<<<<
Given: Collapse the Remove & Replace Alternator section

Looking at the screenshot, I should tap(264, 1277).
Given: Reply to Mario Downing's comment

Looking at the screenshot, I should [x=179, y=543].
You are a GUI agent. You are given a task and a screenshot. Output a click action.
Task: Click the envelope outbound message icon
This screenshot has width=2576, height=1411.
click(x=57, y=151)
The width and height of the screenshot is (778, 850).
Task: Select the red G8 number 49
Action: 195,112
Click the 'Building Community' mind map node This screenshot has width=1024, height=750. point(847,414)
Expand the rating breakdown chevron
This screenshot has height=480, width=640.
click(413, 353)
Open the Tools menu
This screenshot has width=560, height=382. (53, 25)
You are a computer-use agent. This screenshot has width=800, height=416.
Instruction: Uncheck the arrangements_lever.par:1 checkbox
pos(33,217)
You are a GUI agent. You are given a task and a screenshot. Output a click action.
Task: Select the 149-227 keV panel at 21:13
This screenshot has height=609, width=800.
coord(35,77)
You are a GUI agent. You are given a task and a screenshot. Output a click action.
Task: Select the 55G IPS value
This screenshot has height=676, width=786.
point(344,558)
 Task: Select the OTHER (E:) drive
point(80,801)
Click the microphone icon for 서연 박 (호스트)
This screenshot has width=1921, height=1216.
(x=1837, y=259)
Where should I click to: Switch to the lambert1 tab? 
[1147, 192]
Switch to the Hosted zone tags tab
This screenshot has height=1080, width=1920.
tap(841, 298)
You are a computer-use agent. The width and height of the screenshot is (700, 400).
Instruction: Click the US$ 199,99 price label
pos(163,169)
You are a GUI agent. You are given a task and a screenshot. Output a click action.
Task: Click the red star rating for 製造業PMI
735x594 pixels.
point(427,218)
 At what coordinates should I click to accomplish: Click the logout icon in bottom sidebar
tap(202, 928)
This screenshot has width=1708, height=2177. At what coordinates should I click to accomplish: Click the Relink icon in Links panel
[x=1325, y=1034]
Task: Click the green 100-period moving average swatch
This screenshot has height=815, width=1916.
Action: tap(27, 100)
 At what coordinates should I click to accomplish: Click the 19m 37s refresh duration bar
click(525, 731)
>>>>
Task to carry out: Recast every line of the data above as a Markdown table with the columns Row and Line, skipping blank lines. Number the rows in order under Row and put each line's text under Line.

Answer to this problem:
| Row | Line |
|---|---|
| 1 | Given: Collapse the Remove & Replace Alternator section |
| 2 | Looking at the screenshot, I should tap(264, 1277). |
| 3 | Given: Reply to Mario Downing's comment |
| 4 | Looking at the screenshot, I should [x=179, y=543]. |
| 5 | You are a GUI agent. You are given a task and a screenshot. Output a click action. |
| 6 | Task: Click the envelope outbound message icon |
| 7 | This screenshot has width=2576, height=1411. |
| 8 | click(x=57, y=151) |
| 9 | The width and height of the screenshot is (778, 850). |
| 10 | Task: Select the red G8 number 49 |
| 11 | Action: 195,112 |
| 12 | Click the 'Building Community' mind map node This screenshot has width=1024, height=750. point(847,414) |
| 13 | Expand the rating breakdown chevron |
| 14 | This screenshot has height=480, width=640. |
| 15 | click(413, 353) |
| 16 | Open the Tools menu |
| 17 | This screenshot has width=560, height=382. (53, 25) |
| 18 | You are a computer-use agent. This screenshot has width=800, height=416. |
| 19 | Instruction: Uncheck the arrangements_lever.par:1 checkbox |
| 20 | pos(33,217) |
| 21 | You are a GUI agent. You are given a task and a screenshot. Output a click action. |
| 22 | Task: Select the 149-227 keV panel at 21:13 |
| 23 | This screenshot has height=609, width=800. |
| 24 | coord(35,77) |
| 25 | You are a GUI agent. You are given a task and a screenshot. Output a click action. |
| 26 | Task: Select the 55G IPS value |
| 27 | This screenshot has height=676, width=786. |
| 28 | point(344,558) |
| 29 |  Task: Select the OTHER (E:) drive |
| 30 | point(80,801) |
| 31 | Click the microphone icon for 서연 박 (호스트) |
| 32 | This screenshot has width=1921, height=1216. |
| 33 | (x=1837, y=259) |
| 34 | Where should I click to: Switch to the lambert1 tab?  |
| 35 | [1147, 192] |
| 36 | Switch to the Hosted zone tags tab |
| 37 | This screenshot has height=1080, width=1920. |
| 38 | tap(841, 298) |
| 39 | You are a computer-use agent. The width and height of the screenshot is (700, 400). |
| 40 | Instruction: Click the US$ 199,99 price label |
| 41 | pos(163,169) |
| 42 | You are a GUI agent. You are given a task and a screenshot. Output a click action. |
| 43 | Task: Click the red star rating for 製造業PMI |
| 44 | 735x594 pixels. |
| 45 | point(427,218) |
| 46 |  At what coordinates should I click to accomplish: Click the logout icon in bottom sidebar |
| 47 | tap(202, 928) |
| 48 | This screenshot has width=1708, height=2177. At what coordinates should I click to accomplish: Click the Relink icon in Links panel |
| 49 | [x=1325, y=1034] |
| 50 | Task: Click the green 100-period moving average swatch |
| 51 | This screenshot has height=815, width=1916. |
| 52 | Action: tap(27, 100) |
| 53 |  At what coordinates should I click to accomplish: Click the 19m 37s refresh duration bar |
| 54 | click(525, 731) |